# Struts 2



## _tüp_ (13. Mrz 2007)

Hallo,
ich beschöftige mich gerade mit Struts 2 und stehe komplett an den Anfängen, habe null Erfahrung mit Struts. Wie ich festgestellt habe scheinen viele Tutorials sich auf Struts 1 zu beziehen und viele Klassen wie ActionForm o.ä. scheint es nun nicht mehr zu geben bzw nur noch in Struts 1. 
Nun meine Frage ob sich Struts 1 und Struts 2 problemlos miteinander verstehen und ob es irgendwo nützliche Tutorials gibt die sich ausschließlich mit Struts 2 beschäftigen. 
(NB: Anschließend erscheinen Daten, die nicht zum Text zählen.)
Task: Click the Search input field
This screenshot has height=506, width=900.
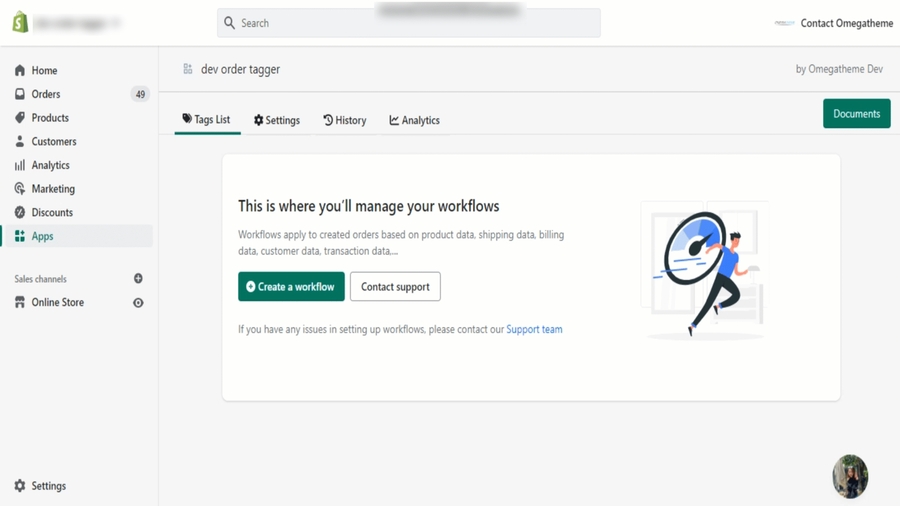Action: [x=408, y=23]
wichtig wäre mir ne Auflistung wo ich nun welche Klassen finde, die API is schön und gut aber für sowas ja ziemlich ungeeignet.


----------



## Jockel (13. Mrz 2007)

http://struts.apache.org/2.x/docs/tutorials.html
http://cwiki.apache.org/S2WIKI/home.html

Was für eine Auflistung du nun aber haben möchtest, wenn nicht die API, bleibt mir allerdings schleierhaft.


----------



## _tüp_ (14. Mrz 2007)

naja ws etwas übersichtlicheres hatte ich mir erhofft. die offiziellen guides und tutorials sind mal wieder so ne völlig bescheuerte open-source-community scheiße wo sich viel zu viele leute viel zu viele gedanken gemacht haben.
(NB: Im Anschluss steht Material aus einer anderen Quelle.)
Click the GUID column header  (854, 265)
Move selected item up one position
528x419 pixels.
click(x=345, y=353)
was ich mir erhofft hatte war eine übersicht der unterschiede zwischen struts1 und struts2, vor allem auf bezug der anzuwendenen klassen. wie soll man denn mit hilfe der api rausfinden, welche action-klasse man z.B. braucht? da steht doch nur drin was die klassen tun, man muss aber scon vorher wissen welche man benutzen muss. und da die struts1 tutorials meistens klassen benutzen, die es in struts2 (scheinbar) nicht mehr gibt, fällt mir der einstieg entsprechend schwer


----------



## SnooP (14. Mrz 2007)

Schau dir dochmal das hier an:
http://www.infoq.com/articles/migrating-struts-2-part3

Ein kleiner Einstieg erstmal in Struts 1 wäre evtl. sinnig bevor man auf 2 umsteigt, da das Ganze ja doch noch recht frisch ist!


----------



## Jockel (14. Mrz 2007)

Weil die ja alle so scheiße sind, haben die sogar was zu den Unterschieden geschrieben: http://opensource.atlassian.com/con...chments/5825/migrating-tutorial.pdf?version=2
Aber das ist wahrscheinlich auch zuviel.
Struts ist nunmal etwas komplexer und wenn du nicht gewillt bist, durch z.B. das Mailreader-Beispiel zu gehen (was einen Schritt für Schritt einführt), dann solltest du es lieber gleich lassen.


----------



## _tüp_ (14. Mrz 2007)

@jockel: nicht gleich beleidigt sein, ich habe ein problem mit diesen völlig überladenen und vor allem unübersichtlichen opensource-wikiseiten, nicht mit dir


----------



## Jockel (14. Mrz 2007)

Ich bin nicht beleidigt. Wäre ich beleidigt, wäre ich ausfallend geworden und hätte die Links außen vor gelassen ;- )
Hatte deinen Post aber eher so gelesen, dass du etwas auf dem silbernem Tablett präsentiert haben möchtest. Bygones.
Es ist in der tat nicht das einfachste, sich durch's Wiki zu schlagen. Aber die Mailreader-Tour ist echt nicht verkehrt, auch wenn sie vom Umfang her eher abschreckend wirkt.


----------